▶ [ACTIVITIES]
**1.** Answer each question using the review of Gay's story collection.
(a) According to the review, what is "a difficult woman" shorthand for?
(b) What does the woman married to a twin do when the brothers switch places?
(c) Whom does the stone thrower marry?
**2.** Print the section of the review of Gay's story collection that begins with the words containing "A difficult woman" and ends with "and always meaningful.".
**3.** Decide whether each statement agrees with the review of Gay's story collection. Answer yes or no, and quote the words of the review that decide it.
(a) The twin sisters work up the courage to break free from their mother.
(b) The woman hunter relies on a knife as her weapon.
(c) The miner flies into the sun.

▶ [TEXT FOR ANALYSIS]
──────

A difficult woman is shorthand for one who thinks and acts outside patriarchal values and refuses to be defined by commonly held notions of femininity. The women in Gay’s collection come from different backgrounds and each lives within her own set of unique circumstances, but are all difficult in their own ways. They are all searching for identity, understanding, and reasons to both stay and go. Gay’s stories are sometimes graphic, sometimes allegorical, and always meaningful.
Gay repeatedly returns to the theme of twins in her stories. A woman married to a twin pretends not to know when the brothers switch places. Twin sisters work up the courage to break free from their alcoholic father. A woman delivers her twin sister’s baby, even while her own womb aches for the child she had lost. Twins are both grounded to reality, and unbounded by their shared genetic codes. They are literal manifestations of the metaphysical splitting we all feel: each difficult woman is dual-sided, a coin to be flipped, both soft and hard, forgiving and unrelenting. The theme of twins in this collection explores the duality of human nature, and the human heart.
These stories are both literal and allegorical. A stone thrower marries a glass woman. He loves and worships her; she mesmerizes him. Yet he relieves his baser carnal desires with a flesh and blood mistress, one he cannot worship or coddle or break. “Water and its damages,” trails Bianca, her lovemaking calling rain down to the world. A woman hunter has no need of weapons, she is a knife, cutting through the flesh of animals, delivering her sister’s baby on the roadside following a car accident. A miner flies into the sun, erasing the light and throwing the world into chaos. These stories require a suspended sense of belief, and yet they manage to say something deeper and more true about being alive and female than many more literal tales.

──────

▶ [DATA EXCERPTS]
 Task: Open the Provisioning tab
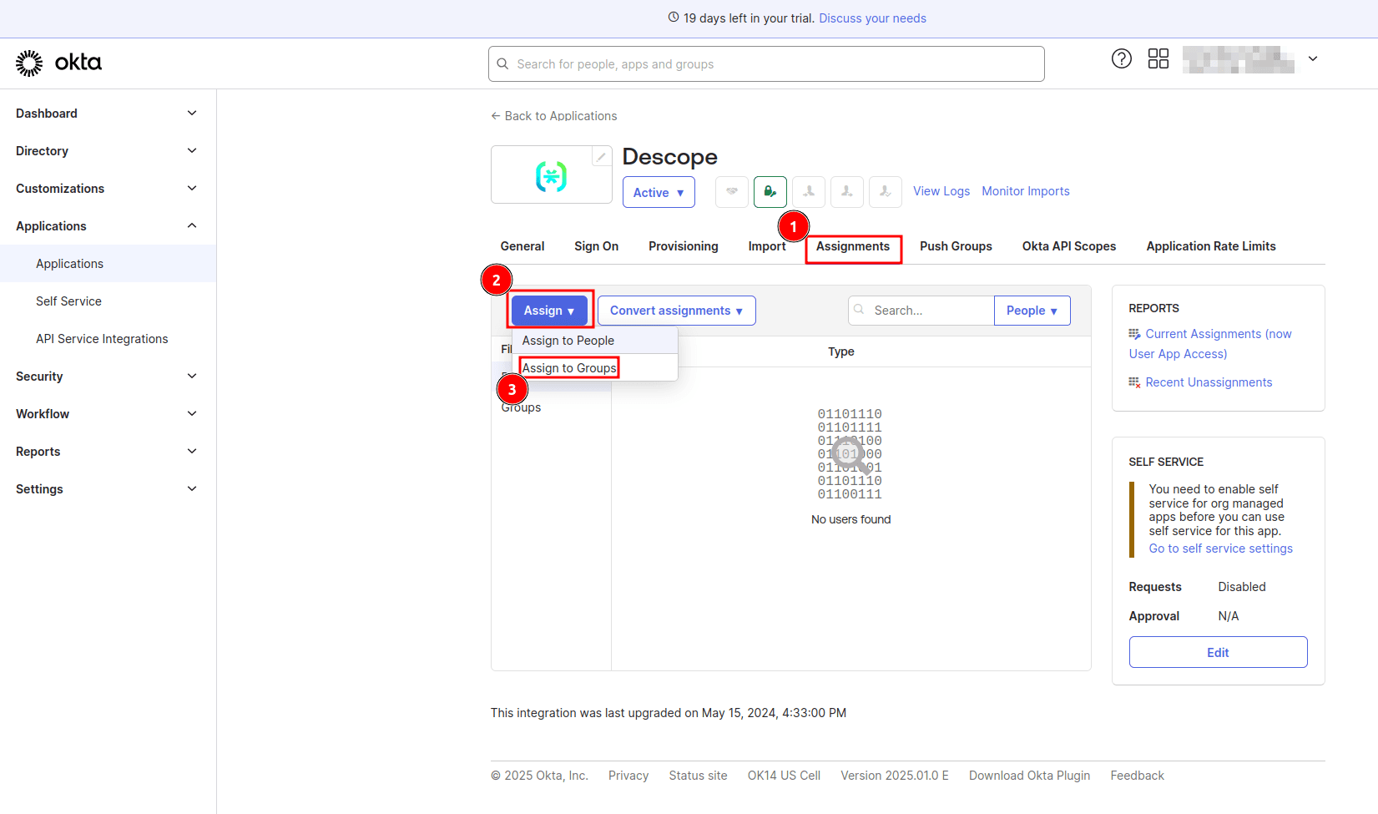[683, 246]
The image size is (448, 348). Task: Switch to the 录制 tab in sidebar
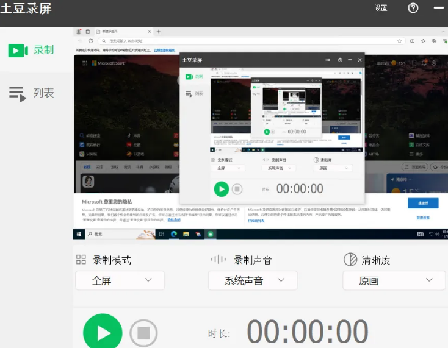coord(32,50)
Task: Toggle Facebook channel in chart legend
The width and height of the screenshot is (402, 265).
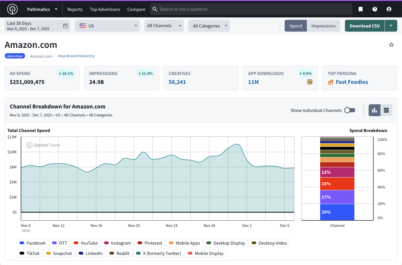Action: point(33,243)
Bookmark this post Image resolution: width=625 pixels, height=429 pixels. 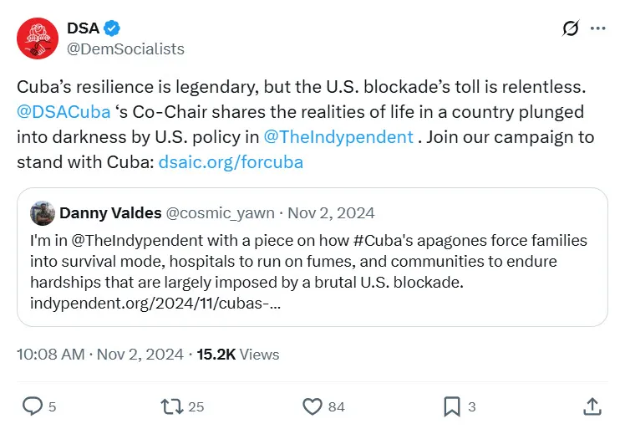[x=451, y=406]
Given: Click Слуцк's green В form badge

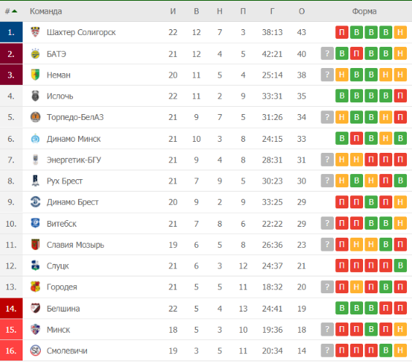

──────

▶ [SOLUTIONS BELOW]
**1.**
(a) One who thinks and acts outside patriarchal values and refuses to be defined by commonly held notions of femininity.
(b) She pretends not to know.
(c) A glass woman.

**2.**
A difficult woman is shorthand for one who thinks and acts outside patriarchal values and refuses to be defined by commonly held notions of femininity. The women in Gay’s collection come from different backgrounds and each lives within her own set of unique circumstances, but are all difficult in their own ways. They are all searching for identity, understanding, and reasons to both stay and go. Gay’s stories are sometimes graphic, sometimes allegorical, and always meaningful.

**3.**
(a) No. "Twin sisters work up the courage to break free from their alcoholic father."
(b) No. "A woman hunter has no need of weapons, she is a knife"
(c) Yes. "A miner flies into the sun, erasing the light and throwing the world into chaos."